#### [WORK REQUIRED]
Instruction for the entries below: return the part that opens with the line containing "Viewport: 1033px width, 581px height." and closes with the line containing "Screen dimensions: 512x412", exactly, and no pictures.

** EXTRACTED MATERIAL follows **

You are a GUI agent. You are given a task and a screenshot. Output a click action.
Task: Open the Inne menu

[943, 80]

** End of EXTRACTED MATERIAL **
** EXTRACTED MATERIAL follows **

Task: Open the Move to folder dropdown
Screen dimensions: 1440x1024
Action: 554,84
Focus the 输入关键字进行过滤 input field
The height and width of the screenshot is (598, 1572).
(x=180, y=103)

** End of EXTRACTED MATERIAL **
** EXTRACTED MATERIAL follows **

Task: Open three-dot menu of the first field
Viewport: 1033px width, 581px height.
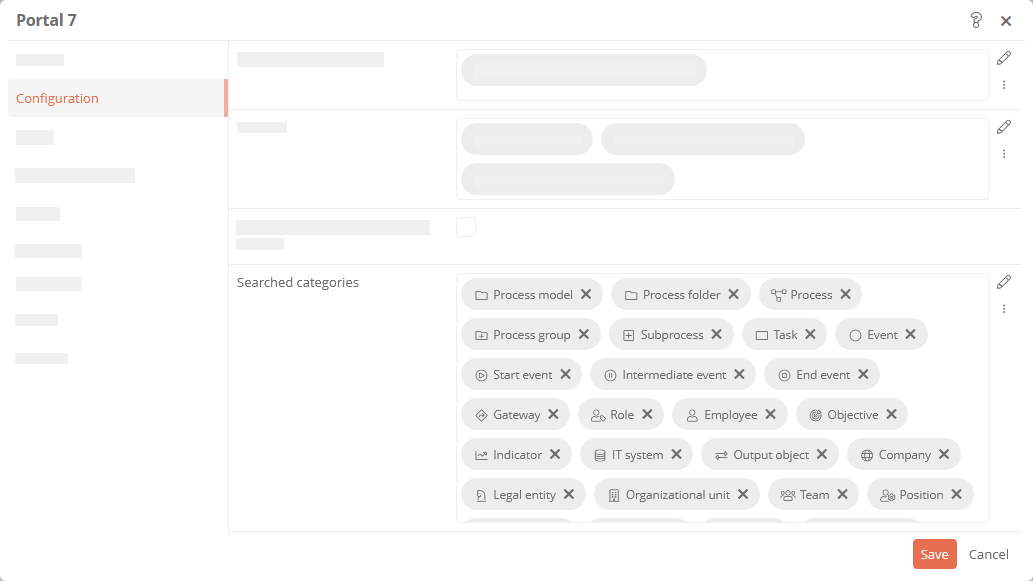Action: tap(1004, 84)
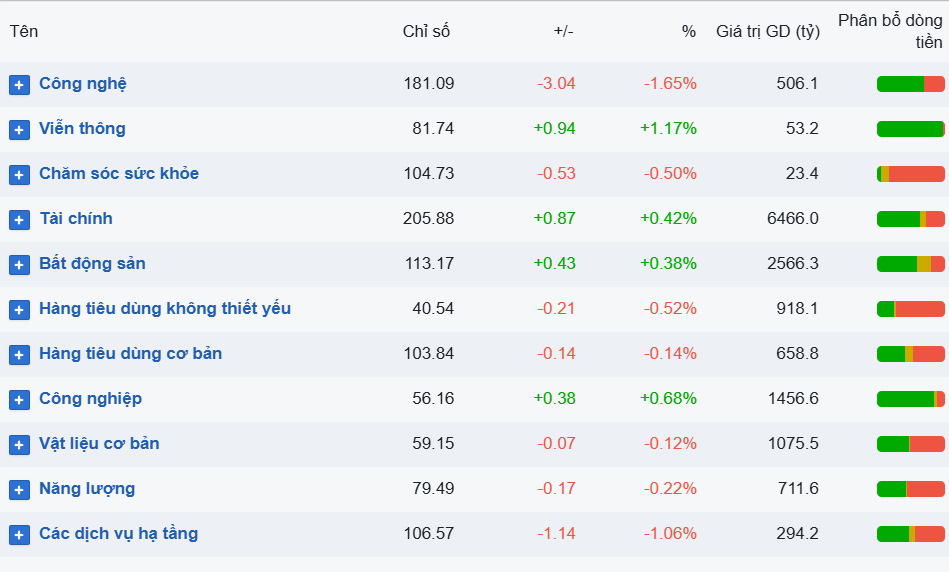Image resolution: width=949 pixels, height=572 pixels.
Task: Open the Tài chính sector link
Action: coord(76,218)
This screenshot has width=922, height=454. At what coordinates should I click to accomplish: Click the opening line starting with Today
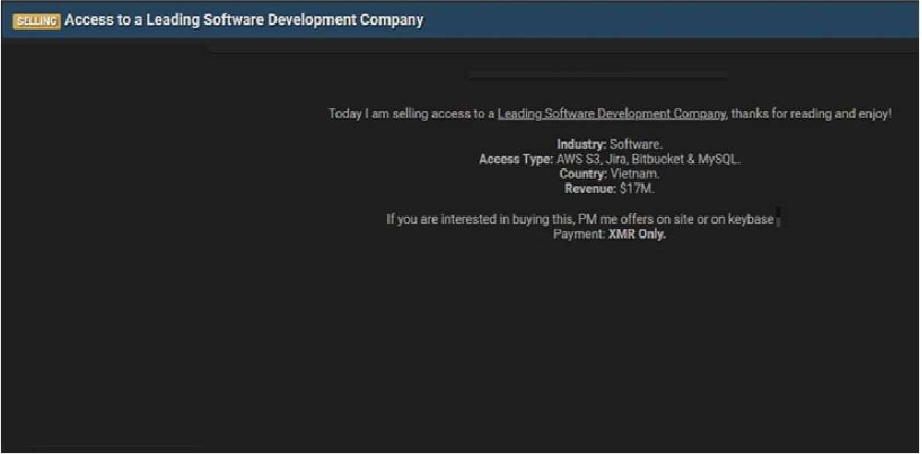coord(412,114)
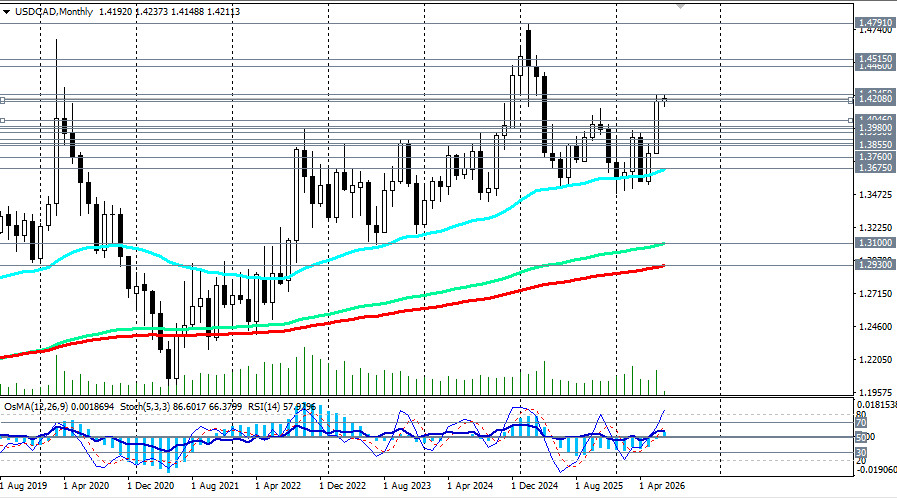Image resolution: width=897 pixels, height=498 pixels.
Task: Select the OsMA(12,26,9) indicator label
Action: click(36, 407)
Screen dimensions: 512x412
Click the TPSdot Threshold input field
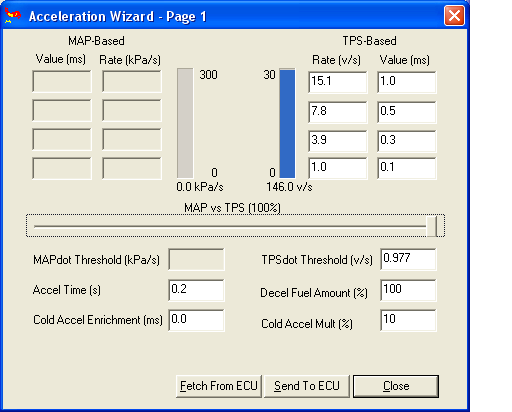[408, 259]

** End of EXTRACTED MATERIAL **

#### [PROBLEM SOLUTION]
Viewport: 1033px width, 581px height.
Action: tap(1004, 84)
Image resolution: width=949 pixels, height=572 pixels.
Task: Open the Tài chính sector link
Action: coord(76,218)
This screenshot has width=922, height=454. At what coordinates should I click to accomplish: Click the opening line starting with Today
coord(412,114)
Image resolution: width=897 pixels, height=498 pixels.
Task: Select the OsMA(12,26,9) indicator label
Action: click(36, 407)
Screen dimensions: 512x412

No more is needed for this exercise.